I lift the papers.
“I’m handing everything over to Arseniy,” I say.
The hall erupts.
Not fully. No one is stupid enough for chaos in front of me, even now. But the shock moves like a wave, voices cut off halfway, bodies shifting, men looking at each other as if they misheard and hope someone else will be brave enough to ask.
Tatiana and Kai say my name at the same time, Maksim swears under his breath, but Arseniy does not move at all.
I continue over all of them. “Effective immediately, Arseniy Dragovich takes full command of the family, the sectors, all external negotiations, internal discipline, and operational authority. The documents are signed and sealed.”
Tatiana moves first, crossing the space in three fast steps. “No,” she says, voice too sharp. “No, you don’t get to do that.”
I look at her. “I already did.”
Her eyes flash. “Then undo it!” she says, the tone of her voice bordering on hysteria.
“No.”
“Nikolaj,” Kai says, stepping in carefully now, his voice controlled but tight. “This is not a decision to make in grief.”

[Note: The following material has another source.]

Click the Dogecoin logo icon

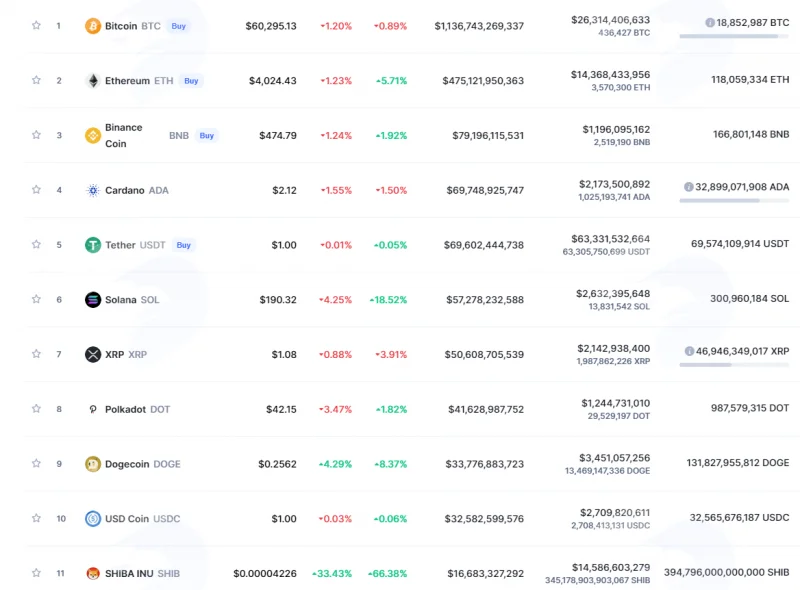(93, 464)
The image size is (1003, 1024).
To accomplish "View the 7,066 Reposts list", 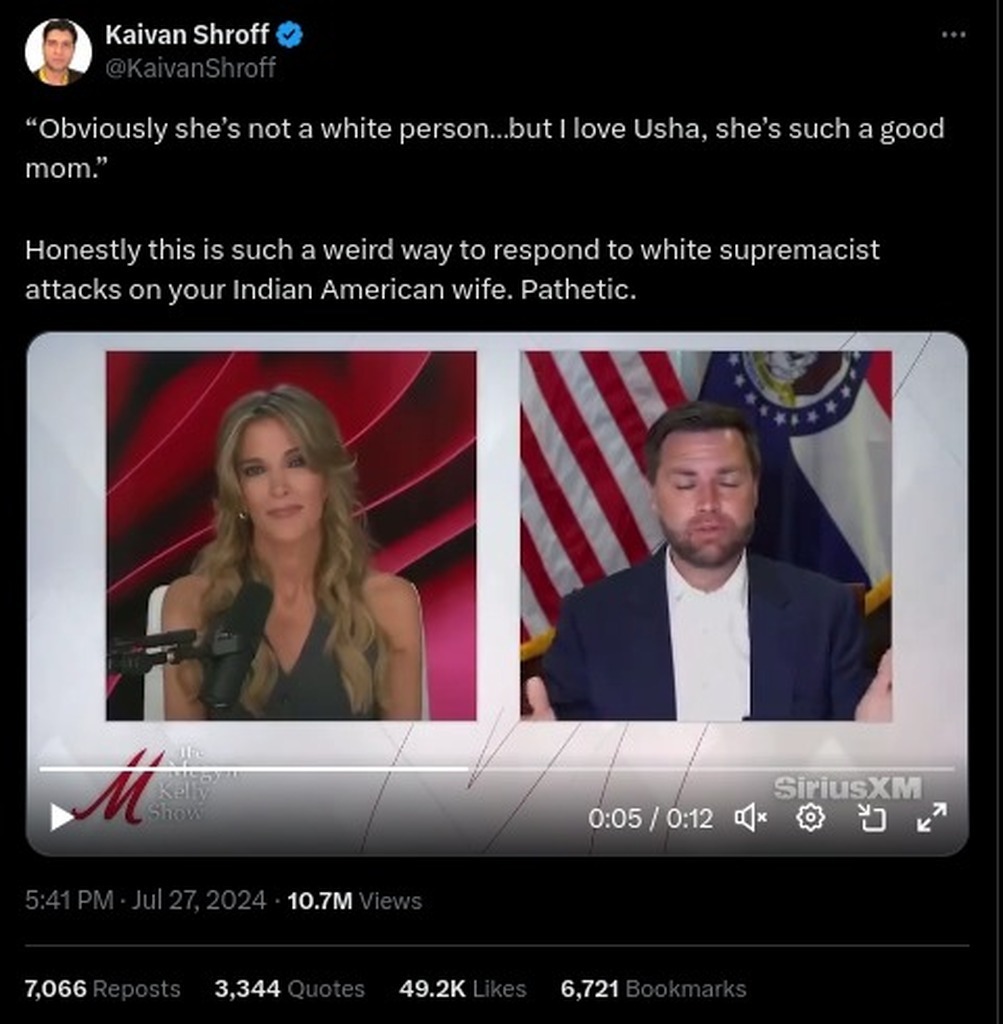I will (103, 988).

I laugh once. The sound turns the room colder. “Do not speak to me about grief like it’s made me stupid.”
Kai’s jaw tightens. “I’m saying a month is not enough time.”

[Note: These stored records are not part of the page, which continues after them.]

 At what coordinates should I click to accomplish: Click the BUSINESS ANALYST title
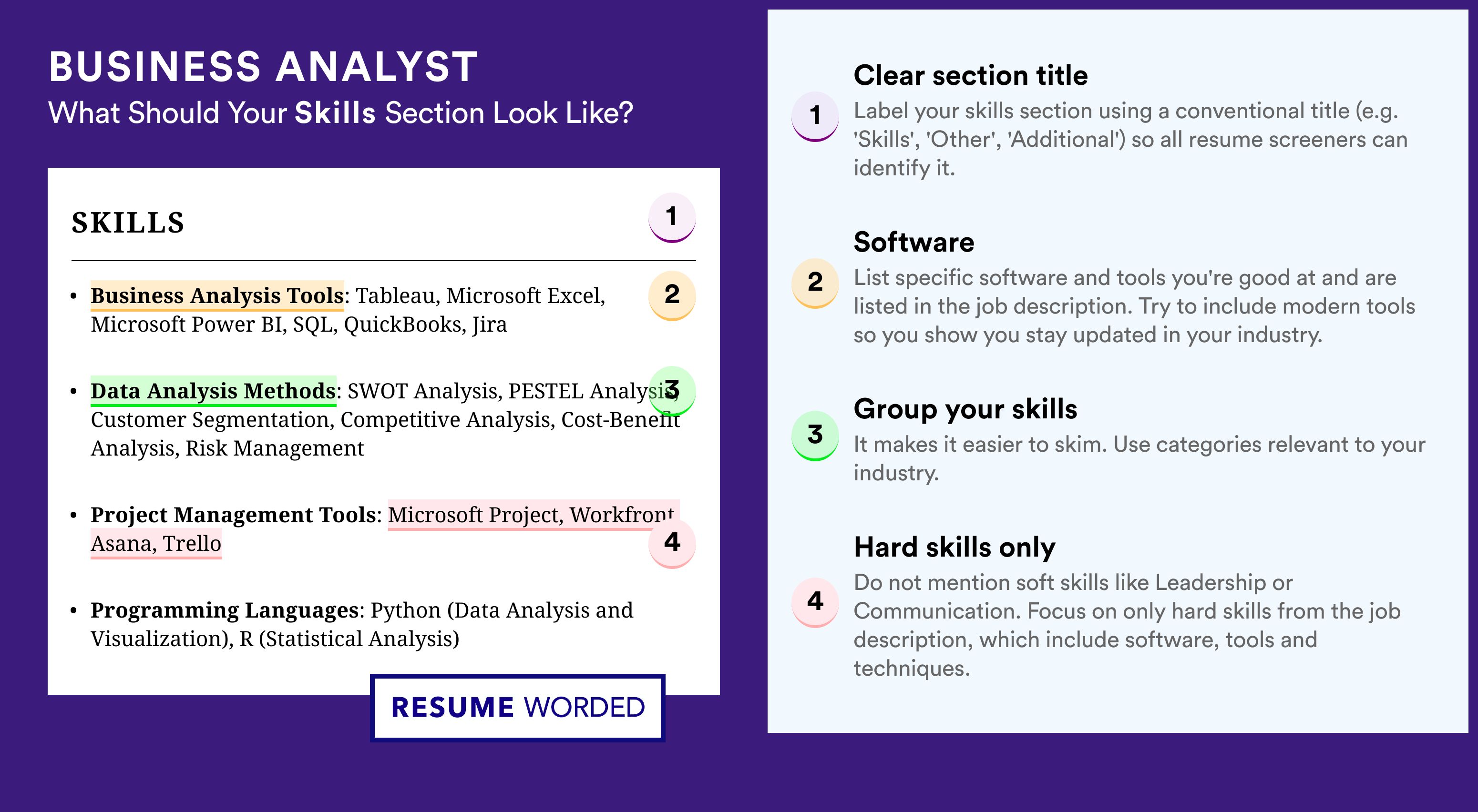pyautogui.click(x=263, y=67)

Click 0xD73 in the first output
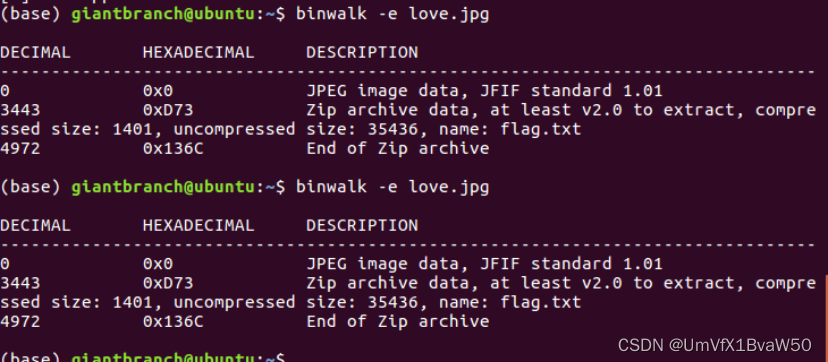(168, 110)
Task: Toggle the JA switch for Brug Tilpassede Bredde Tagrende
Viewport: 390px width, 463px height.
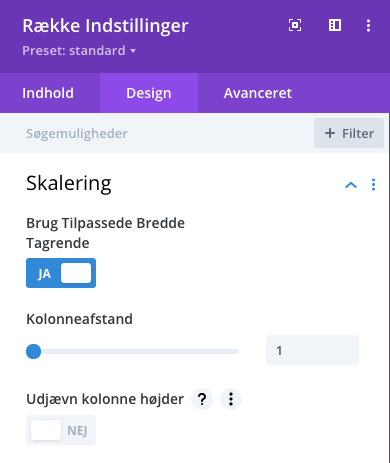Action: pos(61,273)
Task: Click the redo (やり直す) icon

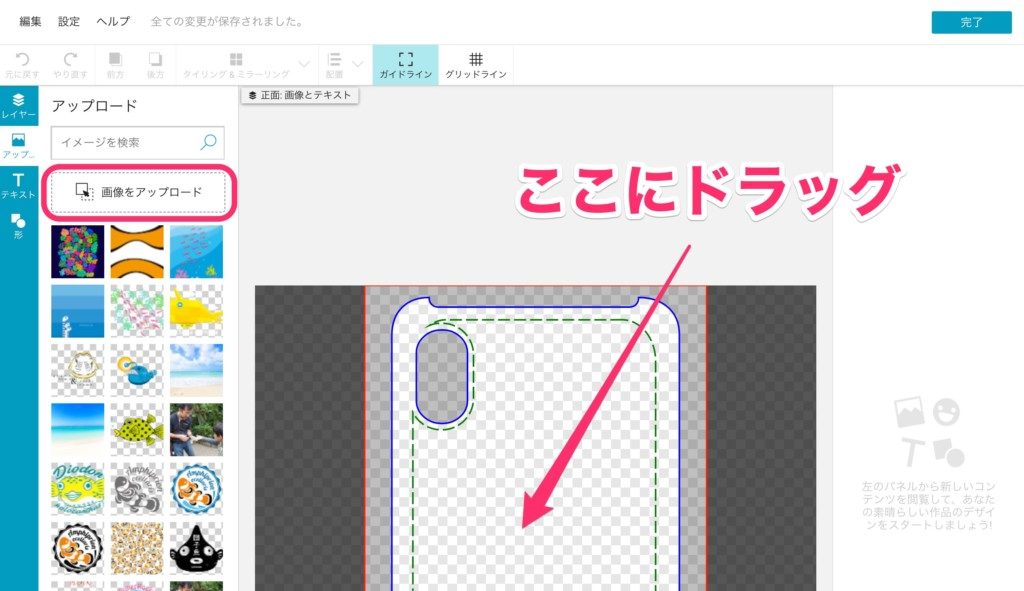Action: 70,60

“A month was more than enough.”
“For what?” Tatiana demands, and now her eyes are bright with anger she doesn’t know where to put. “For you to decide we’re all disposable because he’s gone?”

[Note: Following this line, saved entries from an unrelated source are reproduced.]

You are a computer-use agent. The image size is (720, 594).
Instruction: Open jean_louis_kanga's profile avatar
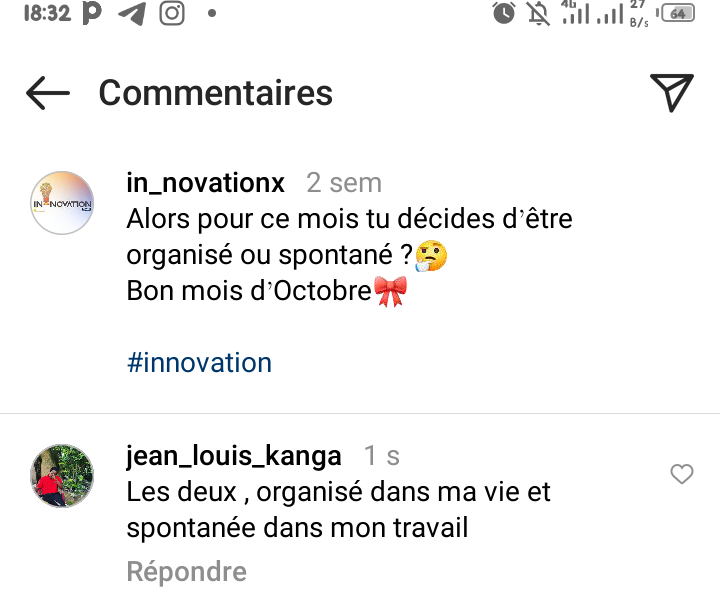[x=62, y=476]
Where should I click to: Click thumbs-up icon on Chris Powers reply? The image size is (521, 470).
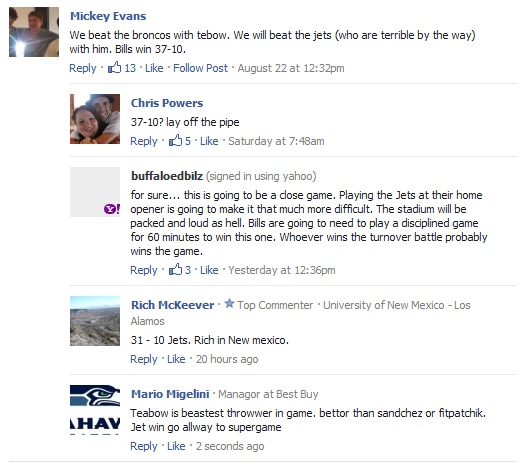click(175, 140)
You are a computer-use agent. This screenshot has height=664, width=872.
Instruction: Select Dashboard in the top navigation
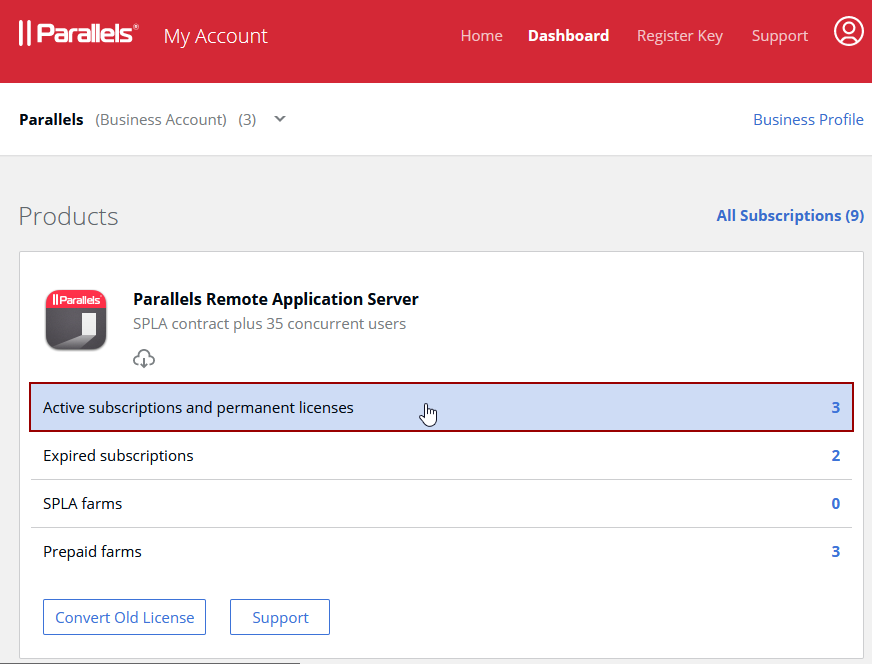coord(568,36)
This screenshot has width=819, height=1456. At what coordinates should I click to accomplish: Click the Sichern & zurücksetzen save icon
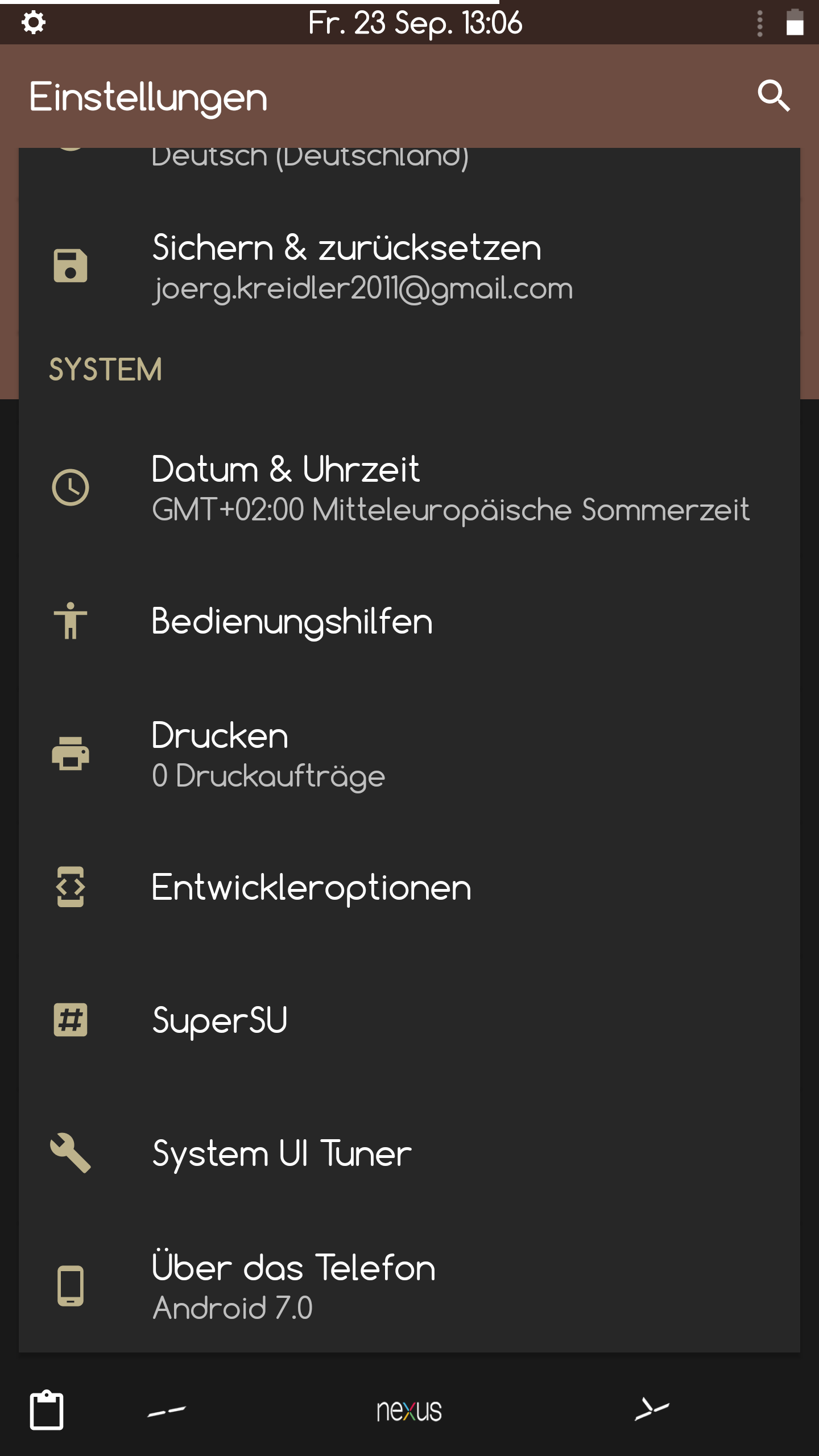click(x=70, y=266)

I stare at her until she realizes what she said out loud.
“Tanyusha,” I say, and the gentleness in my own voice surprises me enough to make something in her expression worsen.
She shakes her head hard. “No. Don’t call me that right now.”
Maksim steps forward slightly. “Niko, what are you doing?”
I turn my gaze to him. “The only useful thing left.”
“That’s bullshit,” Maksim says, and several men in the room look like they’d rather vanish than witness him saying it. “You want to leave, leave for a week. A month. Go to your island, break every glass in the place, come back when you’re done scaring the sea. But don’t stand here and hand the whole fucking family over because you’ve decided there’s nothing left for you here.”
“There isn’t,” I say.
Arseniy finally speaks. “No.”
I look at him. “This is not a request.”
Arseniy walks forward now, the crowd parting for him because even five years gone, even stripped of position by absence, he is still Arseniy Dragovich, and the old instincts recognize him before politics catches up.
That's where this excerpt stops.